**Source passage:**
- - - -

Of the 58 households, 36.2% had children under the age of 18; 51.7% were married couples living together; 19.0% had a female householder with no spouse or partner present. 25.9% of households consisted of individuals and 10.3% had someone living alone who was 65 years of age or older. The average household size was 2.0 and the average family size was 2.7. The percent of those with a bachelor's degree or higher was estimated to be 6.5% of the population.

28.4% of the population was under the age of 18, 2.6% from 18 to 24, 12.3% from 25 to 44, 37.4% from 45 to 64, and 19.4% who were 65 years of age or older. The median age was 50.4 years. For every 100 females, there were 74.2 males. For every 100 females ages 18 and older, there were 73.4 males.

The 2016–2020 5-year American Community Survey estimates show that the median household income was $51,250 (with a margin of error of +/- $32,412) and the median family income was $68,500 (+/- $6,702). Males had a median income of $32,750 (+/- $7,905) versus $28,056 (+/- $2,704) for females. The median income for those above 16 years old was $30,694 (+/- $2,639). Approximately, 6.5% of families and 7.5% of the population were below the poverty line, including 0.0% of those under the age of 18 and 8.1% of those ages 65 or over.

===2010 census===
As of the census of 2010, there were 176 people, 69 households, and 46 families residing in the city. The population density was 517.6 PD/sqmi. There were 90 housing units at an average density of 264.7 /sqmi. The racial makeup of the city was 99.4% White and 0.6% from two or more races. Hispanic or Latino of any race were 3.4% of the population.

- - - -

**Record excerpts:**
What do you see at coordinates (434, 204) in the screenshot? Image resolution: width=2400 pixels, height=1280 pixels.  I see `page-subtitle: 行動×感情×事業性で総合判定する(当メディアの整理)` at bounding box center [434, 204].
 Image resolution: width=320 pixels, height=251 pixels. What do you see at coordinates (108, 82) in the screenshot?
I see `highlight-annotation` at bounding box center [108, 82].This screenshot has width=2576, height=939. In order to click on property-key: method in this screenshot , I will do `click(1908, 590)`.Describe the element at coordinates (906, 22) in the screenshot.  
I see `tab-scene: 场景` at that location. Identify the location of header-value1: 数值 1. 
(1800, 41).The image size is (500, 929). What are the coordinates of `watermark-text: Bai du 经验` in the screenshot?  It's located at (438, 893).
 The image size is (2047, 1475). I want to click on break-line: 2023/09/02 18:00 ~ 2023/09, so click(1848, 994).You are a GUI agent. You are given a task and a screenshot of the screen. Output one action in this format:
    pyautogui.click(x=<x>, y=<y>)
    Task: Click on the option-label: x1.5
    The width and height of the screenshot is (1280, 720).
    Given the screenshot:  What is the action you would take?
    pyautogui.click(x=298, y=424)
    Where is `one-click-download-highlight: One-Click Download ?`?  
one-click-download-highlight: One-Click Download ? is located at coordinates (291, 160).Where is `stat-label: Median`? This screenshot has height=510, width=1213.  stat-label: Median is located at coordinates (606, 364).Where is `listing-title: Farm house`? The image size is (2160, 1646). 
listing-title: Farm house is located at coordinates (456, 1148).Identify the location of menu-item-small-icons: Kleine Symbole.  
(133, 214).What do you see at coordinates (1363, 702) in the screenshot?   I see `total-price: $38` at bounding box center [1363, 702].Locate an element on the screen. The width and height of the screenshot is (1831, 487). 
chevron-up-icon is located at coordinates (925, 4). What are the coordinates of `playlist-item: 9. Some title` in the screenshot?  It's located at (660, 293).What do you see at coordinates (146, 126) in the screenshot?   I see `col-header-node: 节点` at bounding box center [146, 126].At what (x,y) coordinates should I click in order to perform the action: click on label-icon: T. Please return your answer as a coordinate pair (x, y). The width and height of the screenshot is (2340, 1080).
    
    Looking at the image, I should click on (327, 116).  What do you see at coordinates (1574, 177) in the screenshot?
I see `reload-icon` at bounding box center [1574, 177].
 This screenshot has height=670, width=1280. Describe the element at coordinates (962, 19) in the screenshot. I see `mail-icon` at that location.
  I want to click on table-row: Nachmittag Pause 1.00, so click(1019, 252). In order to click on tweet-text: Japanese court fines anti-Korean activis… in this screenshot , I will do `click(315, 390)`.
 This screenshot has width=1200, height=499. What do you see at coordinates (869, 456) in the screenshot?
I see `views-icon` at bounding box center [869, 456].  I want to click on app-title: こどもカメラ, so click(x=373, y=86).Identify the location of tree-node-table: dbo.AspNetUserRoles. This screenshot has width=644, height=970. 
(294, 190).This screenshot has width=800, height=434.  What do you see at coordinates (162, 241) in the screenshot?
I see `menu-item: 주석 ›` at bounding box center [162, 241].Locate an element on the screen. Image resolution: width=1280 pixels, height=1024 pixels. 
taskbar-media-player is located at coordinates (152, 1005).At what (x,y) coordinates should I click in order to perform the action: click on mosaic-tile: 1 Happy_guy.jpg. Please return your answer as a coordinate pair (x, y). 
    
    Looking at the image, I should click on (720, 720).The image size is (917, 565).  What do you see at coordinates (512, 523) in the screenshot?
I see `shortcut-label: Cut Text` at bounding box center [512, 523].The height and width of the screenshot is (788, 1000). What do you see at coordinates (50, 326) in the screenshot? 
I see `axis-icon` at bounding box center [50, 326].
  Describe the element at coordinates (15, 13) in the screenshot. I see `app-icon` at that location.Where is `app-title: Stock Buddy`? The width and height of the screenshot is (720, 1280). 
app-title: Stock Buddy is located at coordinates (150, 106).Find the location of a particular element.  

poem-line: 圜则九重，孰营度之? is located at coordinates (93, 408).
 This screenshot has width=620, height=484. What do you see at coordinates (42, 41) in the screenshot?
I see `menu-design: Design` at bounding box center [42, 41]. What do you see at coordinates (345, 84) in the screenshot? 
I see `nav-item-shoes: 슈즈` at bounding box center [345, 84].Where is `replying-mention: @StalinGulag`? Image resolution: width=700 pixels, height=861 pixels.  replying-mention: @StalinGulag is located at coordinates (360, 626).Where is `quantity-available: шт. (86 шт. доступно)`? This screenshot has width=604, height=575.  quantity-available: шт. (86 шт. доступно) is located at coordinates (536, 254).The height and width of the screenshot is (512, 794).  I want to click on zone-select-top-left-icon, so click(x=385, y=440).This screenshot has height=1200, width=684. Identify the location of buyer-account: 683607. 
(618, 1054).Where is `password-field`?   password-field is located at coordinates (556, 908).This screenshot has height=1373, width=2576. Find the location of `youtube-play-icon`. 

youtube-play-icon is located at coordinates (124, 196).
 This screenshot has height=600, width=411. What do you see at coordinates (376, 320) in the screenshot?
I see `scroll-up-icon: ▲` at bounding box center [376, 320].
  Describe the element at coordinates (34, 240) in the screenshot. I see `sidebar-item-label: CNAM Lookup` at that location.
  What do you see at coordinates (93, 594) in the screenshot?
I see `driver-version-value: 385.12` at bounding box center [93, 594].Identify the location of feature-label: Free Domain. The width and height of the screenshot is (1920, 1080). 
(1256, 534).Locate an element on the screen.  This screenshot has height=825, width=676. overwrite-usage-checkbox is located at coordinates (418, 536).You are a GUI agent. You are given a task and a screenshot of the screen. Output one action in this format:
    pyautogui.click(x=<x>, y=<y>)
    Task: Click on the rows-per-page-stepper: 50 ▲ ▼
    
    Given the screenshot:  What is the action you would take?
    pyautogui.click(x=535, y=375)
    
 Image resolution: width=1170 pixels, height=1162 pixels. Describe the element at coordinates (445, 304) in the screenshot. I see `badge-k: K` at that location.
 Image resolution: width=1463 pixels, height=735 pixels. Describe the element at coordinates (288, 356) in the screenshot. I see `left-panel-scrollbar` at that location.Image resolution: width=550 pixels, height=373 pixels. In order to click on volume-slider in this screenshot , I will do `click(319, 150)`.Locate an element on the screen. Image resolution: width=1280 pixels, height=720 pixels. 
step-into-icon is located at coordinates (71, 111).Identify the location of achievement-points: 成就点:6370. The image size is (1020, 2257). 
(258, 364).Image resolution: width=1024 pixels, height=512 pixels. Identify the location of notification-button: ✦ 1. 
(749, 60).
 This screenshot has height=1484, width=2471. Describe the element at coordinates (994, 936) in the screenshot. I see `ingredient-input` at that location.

- - - -

**Problem to work on:** Rewrite the census passage from "The 2016–2020 5-year" up to and including "3.4% of the population.", changing "housing units" to "dwelling units".

**Exercise output:**
The 2016–2020 5-year American Community Survey estimates show that the median household income was $51,250 (with a margin of error of +/- $32,412) and the median family income was $68,500 (+/- $6,702). Males had a median income of $32,750 (+/- $7,905) versus $28,056 (+/- $2,704) for females. The median income for those above 16 years old was $30,694 (+/- $2,639). Approximately, 6.5% of families and 7.5% of the population were below the poverty line, including 0.0% of those under the age of 18 and 8.1% of those ages 65 or over.

===2010 census===
As of the census of 2010, there were 176 people, 69 households, and 46 families residing in the city. The population density was 517.6 PD/sqmi. There were 90 dwelling units at an average density of 264.7 /sqmi. The racial makeup of the city was 99.4% White and 0.6% from two or more races. Hispanic or Latino of any race were 3.4% of the population.